So the great fear is that we would hear and not believe, not repent, not persevere and trust in Christ. But now with this admonition, the writer has this deft hand in which he's not just telling us the negative. He's not just saying, "Oh, you need to be afraid of this." At the same time, there comes along this encouragement.

We're going to see in this passage that it is an encouragement passage. In fact, this section begins a whole new passage. We saw the hinge point in Hebrews 4:12-13 about the Word of God. The Word of God, it's living, and it's powerful. It's sharper than any two-edged sword, it's able to divide the things that to us seem invisible. It knows the thoughts and intents of our heart. It is by the Word of God that we are exposed and naked before God. We cannot hide behind our own pitiful efforts to construct our own righteousness, the Word of God exposes our sin and points us to Christ.

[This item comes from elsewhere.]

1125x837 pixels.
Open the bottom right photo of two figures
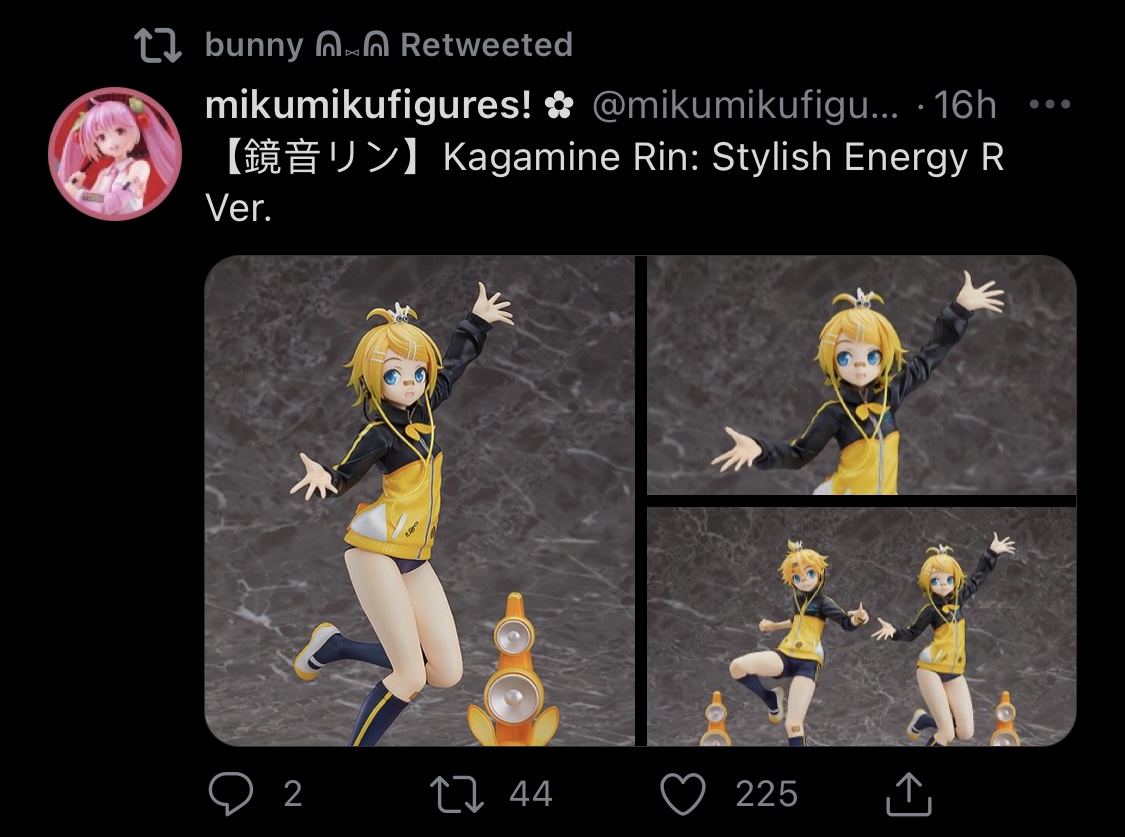[861, 627]
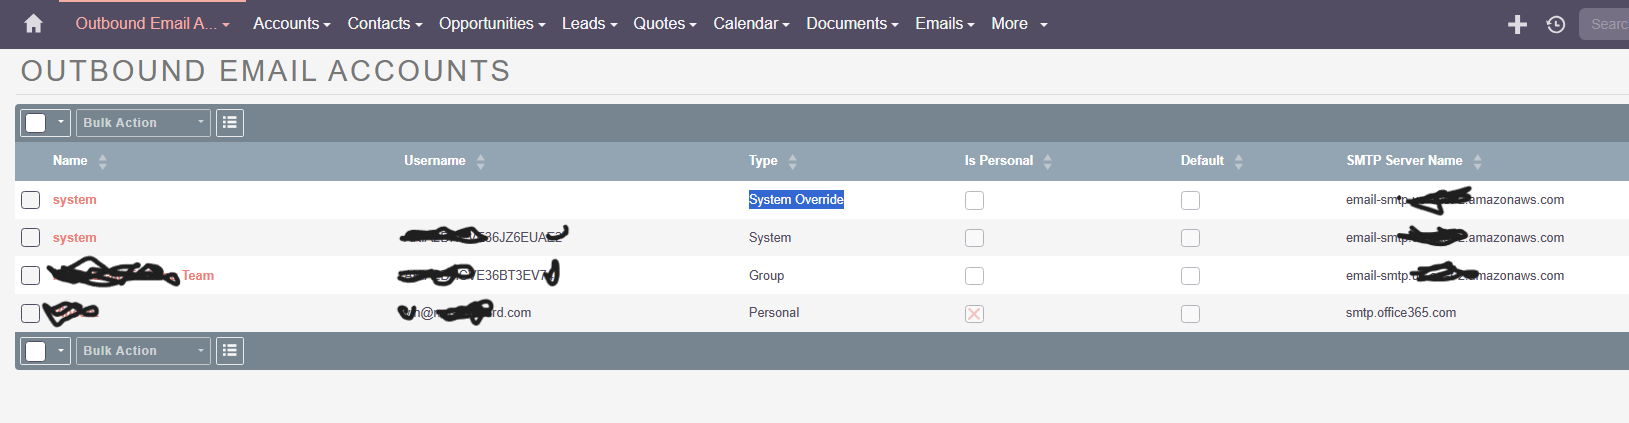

Now in verse 14, leaving us there exposed, the writer reminds us that we have to give an account to God because of what we know about Christ.

(Read Hebrews 4:14-5:10)

The Court of Heaven

The OJ Simpson trial occurred almost 30 years ago. Nicole Simpson’s murder occurred in June of 1994. I can tell you exactly where I was when I heard that his wife had been murdered and that he was a suspect. We were at a camp in Wayne County. One of the counselors came to me, "Have you heard what's going on about OJ Simpson?" I said, "No." He said, "They're saying that he's a suspect." You're kidding. I mean, it was just unthinkable then the next thing you know, the white Bronco is on TV and the low-speed chase.

We were all riveted to that trial until the verdict came out around June of 1995. We all watched. We can all remember that.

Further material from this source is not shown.